James Watkins et le chef-décorateur James Price recherchaient une ferme charmante de l’extérieur, mais délabrée à l’intérieur, située près d’un petit lac et nichée dans un paysage anglais idyllique. Les deux hommes ont d’abord envisagé de bâtir une ferme répondant aux critères du script, mais ont finalement préféré tourner dans un décor réel.
Après avoir envisagé plusieurs possibilités, Watkins et Price ont porté leur choix sur une vaste propriété isolée et clôturée dans le Gloucestershire, à une heure de route environ de la région où Price a grandi, dans le North Herefordshire.
Le bâtiment principal, datant du début du XVIIème siècle, possédait une charpente en bois et des pierres apparentes, évoquant le donjon d’un château médiéval, tandis que les dépendances, dans la cour de ferme, comportaient une cave idéalement aménagée pour les scènes se déroulant dans la réserve souterraine de Paddy.
Mackenzie Davis et Scoot McNairy ont déjà joué ensemble dans la série Halt and Catch Fire.
L’image la plus dérangeante de Speak No Evil est sans doute celle de la langue atrophiée et difforme du personnage d'Ant. La prothèse que porte Dan Hough a été créée par le maquilleur Kristyan Mallett de KM Effects et a été amplifiée à l’aide d’animation numérique pour produire salive et mouvement. Une petite plaque a été installée autour des dents de Hough, dissimulant ainsi sa langue.
Le doudou d’Agnes, Hoppy, a été fabriquée sur mesure pour les besoins du film. Mais il a fallu du temps pour le mettre au point avec précision car il revêt une grande importance symbolique dans l’histoire. "C’était plus compliqué que je ne l’aurais imaginé. Nous avons tenté plusieurs pistes, en tâchant de faire en sorte que la langue et les yeux soient les bons."

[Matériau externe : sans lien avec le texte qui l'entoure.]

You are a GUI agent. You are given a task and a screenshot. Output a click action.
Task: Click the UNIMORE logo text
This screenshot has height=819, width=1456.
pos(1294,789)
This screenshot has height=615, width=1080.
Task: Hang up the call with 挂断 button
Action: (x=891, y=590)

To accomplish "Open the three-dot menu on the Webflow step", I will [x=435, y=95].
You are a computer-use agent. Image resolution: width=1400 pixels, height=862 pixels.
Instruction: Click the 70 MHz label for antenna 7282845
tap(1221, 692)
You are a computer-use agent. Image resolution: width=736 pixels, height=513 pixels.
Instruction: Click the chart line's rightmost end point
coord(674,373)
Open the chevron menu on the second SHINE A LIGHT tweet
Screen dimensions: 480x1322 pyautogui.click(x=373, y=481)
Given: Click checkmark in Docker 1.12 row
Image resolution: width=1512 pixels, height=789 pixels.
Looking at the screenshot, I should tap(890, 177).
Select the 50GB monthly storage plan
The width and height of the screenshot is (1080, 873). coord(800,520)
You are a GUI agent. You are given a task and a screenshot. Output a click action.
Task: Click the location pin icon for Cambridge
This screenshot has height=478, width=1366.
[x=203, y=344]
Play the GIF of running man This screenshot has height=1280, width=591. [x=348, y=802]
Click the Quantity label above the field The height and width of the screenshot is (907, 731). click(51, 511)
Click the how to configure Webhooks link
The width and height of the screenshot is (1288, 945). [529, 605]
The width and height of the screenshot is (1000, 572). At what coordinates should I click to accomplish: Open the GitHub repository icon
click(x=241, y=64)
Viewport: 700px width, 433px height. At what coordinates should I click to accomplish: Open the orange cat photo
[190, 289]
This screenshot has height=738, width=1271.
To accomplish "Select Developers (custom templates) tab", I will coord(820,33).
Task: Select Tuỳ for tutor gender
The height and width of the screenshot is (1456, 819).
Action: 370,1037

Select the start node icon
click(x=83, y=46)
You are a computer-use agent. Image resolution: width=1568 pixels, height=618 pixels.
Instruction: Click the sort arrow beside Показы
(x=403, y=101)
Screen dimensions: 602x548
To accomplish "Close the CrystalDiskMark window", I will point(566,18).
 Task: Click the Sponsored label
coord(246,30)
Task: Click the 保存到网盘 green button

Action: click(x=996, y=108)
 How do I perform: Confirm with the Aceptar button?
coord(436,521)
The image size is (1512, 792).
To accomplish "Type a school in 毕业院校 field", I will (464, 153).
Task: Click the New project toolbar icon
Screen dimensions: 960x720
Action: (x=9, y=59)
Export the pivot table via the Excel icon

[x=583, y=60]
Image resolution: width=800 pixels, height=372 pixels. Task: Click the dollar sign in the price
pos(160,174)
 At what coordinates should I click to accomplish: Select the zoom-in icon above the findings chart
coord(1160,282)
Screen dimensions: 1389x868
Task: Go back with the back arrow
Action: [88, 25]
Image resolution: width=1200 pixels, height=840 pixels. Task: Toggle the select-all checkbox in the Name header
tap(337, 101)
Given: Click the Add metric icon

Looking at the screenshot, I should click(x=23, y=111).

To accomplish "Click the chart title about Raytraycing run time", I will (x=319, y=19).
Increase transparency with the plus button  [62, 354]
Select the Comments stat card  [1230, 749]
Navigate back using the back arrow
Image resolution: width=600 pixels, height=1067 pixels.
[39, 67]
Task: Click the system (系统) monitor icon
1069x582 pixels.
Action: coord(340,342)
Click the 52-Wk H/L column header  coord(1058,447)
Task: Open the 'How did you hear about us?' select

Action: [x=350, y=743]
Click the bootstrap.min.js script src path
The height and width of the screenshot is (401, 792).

"Hoppy est un personnage à part entière et il fallait lui donner une vraie personnalité, en le faisant passer d’un vieux jouet auquel Agnes est très attachée à quelque chose de radicalement différent. Vers la fin du film, Hoppy est emblématique de toute la famille – usé, ensanglanté, à bout de forces", se rappelle le metteur en scène James Watkins.
Speak No Evil a été tourné avec des caméras numériques Arri Alexa 35, mais James Watkins souhaitait une texture plus rugueuse, plus proche de la pellicule. Il précise : "On a atténué le côté très lisse de l’image numérique avec des filtres à diffusion placés devant l’objectif, filtrant la lumière avant qu’elle ne soit perçue par le capteur. On a élaboré une texture évoquant une sorte de ‘douce nostalgie’ pour nous éloigner de la plasticité du numérique et nous rapprocher d’un style plus terreux."
James Watkins a tourné de longues prises en plans larges : "Notre format large en 2,35 nous a permis de représenter visuellement l’isolement et la séparation des personnages dans le champ", indique-t-il, en ajoutant : "On a aménagé ces espaces, notamment dans la ferme, avec des plafonds très bas et des poutres qui ‘découpent le plan’ afin de rehausser le sentiment oppressant que les personnages sont divisés. La caméra ne bouge que lorsqu’elle en a la nécessité. De même, on a très peu découpé. On n’a tourné des gros plans que pour les moments décisifs et subjectifs."